→ QUESTIONS
1. In the food policy council text, what are the dues for a student membership?
2. Write out everything in the food policy council text from "Why join the" down to "and support programs.".
======== SOURCE EXTRACT ========
Why join the Mississippi Food Policy Council?

Food Policy Councils (FPCs) provide a unique forum for diverse stakeholders to come together and address common concerns regarding food policy including food systems, food security, farm policy, food regulations, health, and nutrition. FPCs are springing up around the country because no government agency deals specifically with food policy, though several different agencies deal with different aspects of food policy.  FPCs work at the state, local, or regional level to shape policy, promote public education and communication, evaluate current policies, and launch and support programs. 

The mission of the Mississippi FPC is to advocate for food and farm policies that build healthy communities and strengthen local food systems. The Mississippi Food Policy Council employs the following strategies to improve our food system:  (a) Strengthening the connections between food, health, natural resource protection, economic development and the agricultural community. (b) Researching, analyzing and reporting on information about the local food system. (c) Advocating for and advising on food system and food policy implementation. (d) Promoting and providing education on food system issues.

Membership in the Mississippi Food Policy Council has excellent benefits:

  • Be an advocate for good health, food and sustainable agricultural policy and practices in the State of Mississippi.
  • Stay informed about proposed policies, legislation, and initiatives and how they impact Mississippi food and farm policy.
  • Vote for the Board of Directors of the Mississippi FPC.

 Membership levels and their respective dues:

  • Individual – $35.00                                                 
  • Student – $20.00     
  • Agency/Business/Non-Profit – $50

Terms of Membership:

Government agencies are non-voting members.  Each business or non-profit has one vote per paid membership.  Businesses and non-profits may have additional votes as long as dues are paid for each representative.

Dues are payable to the MFPC upon submission of the application form.
======== RECORD EXTRACTS ========
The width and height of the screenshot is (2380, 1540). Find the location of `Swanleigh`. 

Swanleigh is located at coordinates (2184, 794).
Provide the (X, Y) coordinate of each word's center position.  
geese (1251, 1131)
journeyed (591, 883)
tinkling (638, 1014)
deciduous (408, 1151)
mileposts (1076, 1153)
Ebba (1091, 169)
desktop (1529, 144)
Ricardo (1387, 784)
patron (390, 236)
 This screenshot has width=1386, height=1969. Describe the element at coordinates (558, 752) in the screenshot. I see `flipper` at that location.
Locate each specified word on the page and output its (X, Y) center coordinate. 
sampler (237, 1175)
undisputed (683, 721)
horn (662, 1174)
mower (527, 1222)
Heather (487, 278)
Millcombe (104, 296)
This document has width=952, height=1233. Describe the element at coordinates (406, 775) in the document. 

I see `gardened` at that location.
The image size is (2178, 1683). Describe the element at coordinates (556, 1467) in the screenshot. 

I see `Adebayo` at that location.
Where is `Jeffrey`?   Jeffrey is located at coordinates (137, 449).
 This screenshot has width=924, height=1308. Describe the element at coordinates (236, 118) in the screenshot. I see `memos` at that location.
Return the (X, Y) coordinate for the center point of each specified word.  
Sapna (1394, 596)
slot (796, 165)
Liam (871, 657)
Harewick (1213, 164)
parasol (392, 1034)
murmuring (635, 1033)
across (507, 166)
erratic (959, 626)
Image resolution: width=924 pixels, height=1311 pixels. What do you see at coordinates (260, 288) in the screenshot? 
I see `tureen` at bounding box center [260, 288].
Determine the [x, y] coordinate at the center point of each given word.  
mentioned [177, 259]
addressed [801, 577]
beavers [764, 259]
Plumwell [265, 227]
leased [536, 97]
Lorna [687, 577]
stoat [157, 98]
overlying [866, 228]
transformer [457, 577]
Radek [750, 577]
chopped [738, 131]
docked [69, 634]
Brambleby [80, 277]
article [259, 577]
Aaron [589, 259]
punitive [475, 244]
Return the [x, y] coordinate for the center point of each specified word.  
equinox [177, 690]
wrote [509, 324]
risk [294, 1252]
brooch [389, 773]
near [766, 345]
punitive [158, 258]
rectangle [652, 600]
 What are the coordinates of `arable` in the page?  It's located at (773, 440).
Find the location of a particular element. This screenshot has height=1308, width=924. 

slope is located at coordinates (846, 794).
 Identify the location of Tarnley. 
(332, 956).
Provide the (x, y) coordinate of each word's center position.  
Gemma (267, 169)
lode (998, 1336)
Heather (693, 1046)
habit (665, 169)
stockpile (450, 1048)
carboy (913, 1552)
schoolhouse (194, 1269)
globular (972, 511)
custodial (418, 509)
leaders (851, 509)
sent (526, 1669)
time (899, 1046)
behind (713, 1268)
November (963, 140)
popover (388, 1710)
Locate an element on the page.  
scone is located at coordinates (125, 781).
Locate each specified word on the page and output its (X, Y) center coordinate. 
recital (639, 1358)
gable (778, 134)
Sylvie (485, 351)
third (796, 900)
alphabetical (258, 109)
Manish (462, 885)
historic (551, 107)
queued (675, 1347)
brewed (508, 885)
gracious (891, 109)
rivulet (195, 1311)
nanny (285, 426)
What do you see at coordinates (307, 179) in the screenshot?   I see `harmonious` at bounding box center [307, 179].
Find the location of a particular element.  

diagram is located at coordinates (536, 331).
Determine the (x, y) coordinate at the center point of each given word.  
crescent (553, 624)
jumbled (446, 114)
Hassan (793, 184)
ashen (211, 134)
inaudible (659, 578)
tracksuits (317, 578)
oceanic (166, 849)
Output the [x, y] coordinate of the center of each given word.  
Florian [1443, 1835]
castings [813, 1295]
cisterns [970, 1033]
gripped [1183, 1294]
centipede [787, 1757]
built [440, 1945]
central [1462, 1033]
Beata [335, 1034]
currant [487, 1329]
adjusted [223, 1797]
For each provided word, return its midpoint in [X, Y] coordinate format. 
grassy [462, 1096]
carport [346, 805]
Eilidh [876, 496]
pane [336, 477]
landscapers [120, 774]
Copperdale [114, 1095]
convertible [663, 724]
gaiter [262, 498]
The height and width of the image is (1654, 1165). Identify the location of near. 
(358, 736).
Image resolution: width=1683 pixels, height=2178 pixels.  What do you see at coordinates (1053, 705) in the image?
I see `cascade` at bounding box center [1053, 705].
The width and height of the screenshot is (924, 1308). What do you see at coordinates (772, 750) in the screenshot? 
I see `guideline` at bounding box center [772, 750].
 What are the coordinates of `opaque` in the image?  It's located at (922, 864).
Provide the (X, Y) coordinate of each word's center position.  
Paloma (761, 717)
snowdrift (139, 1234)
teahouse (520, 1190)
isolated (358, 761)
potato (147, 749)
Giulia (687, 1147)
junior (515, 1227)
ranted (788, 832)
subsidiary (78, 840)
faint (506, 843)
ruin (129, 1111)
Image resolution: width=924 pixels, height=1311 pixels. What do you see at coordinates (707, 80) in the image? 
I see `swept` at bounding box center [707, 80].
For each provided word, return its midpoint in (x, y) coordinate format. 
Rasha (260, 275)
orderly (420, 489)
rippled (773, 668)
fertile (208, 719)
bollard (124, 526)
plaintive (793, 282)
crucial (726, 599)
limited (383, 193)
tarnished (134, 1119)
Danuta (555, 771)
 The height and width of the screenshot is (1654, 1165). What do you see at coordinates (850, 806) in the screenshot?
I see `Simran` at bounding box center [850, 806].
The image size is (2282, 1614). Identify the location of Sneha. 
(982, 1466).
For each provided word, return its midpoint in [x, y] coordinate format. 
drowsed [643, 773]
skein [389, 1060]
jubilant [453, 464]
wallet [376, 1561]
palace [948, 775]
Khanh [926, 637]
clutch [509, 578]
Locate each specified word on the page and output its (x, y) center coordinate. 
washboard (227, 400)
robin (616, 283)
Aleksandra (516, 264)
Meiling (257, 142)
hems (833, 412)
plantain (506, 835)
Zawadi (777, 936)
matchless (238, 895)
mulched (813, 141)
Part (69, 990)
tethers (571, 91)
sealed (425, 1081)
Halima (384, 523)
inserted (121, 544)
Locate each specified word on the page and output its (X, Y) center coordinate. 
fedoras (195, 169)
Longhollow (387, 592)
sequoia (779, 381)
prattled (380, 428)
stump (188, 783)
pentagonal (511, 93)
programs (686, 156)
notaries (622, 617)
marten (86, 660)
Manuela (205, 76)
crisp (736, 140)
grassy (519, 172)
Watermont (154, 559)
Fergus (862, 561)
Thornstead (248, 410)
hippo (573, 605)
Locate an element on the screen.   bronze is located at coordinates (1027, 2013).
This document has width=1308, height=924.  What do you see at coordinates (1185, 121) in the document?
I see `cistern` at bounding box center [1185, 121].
========
→ TASK ANSWERS
1. $20.00

2.
Why join the Mississippi Food Policy Council?

Food Policy Councils (FPCs) provide a unique forum for diverse stakeholders to come together and address common concerns regarding food policy including food systems, food security, farm policy, food regulations, health, and nutrition. FPCs are springing up around the country because no government agency deals specifically with food policy, though several different agencies deal with different aspects of food policy.  FPCs work at the state, local, or regional level to shape policy, promote public education and communication, evaluate current policies, and launch and support programs.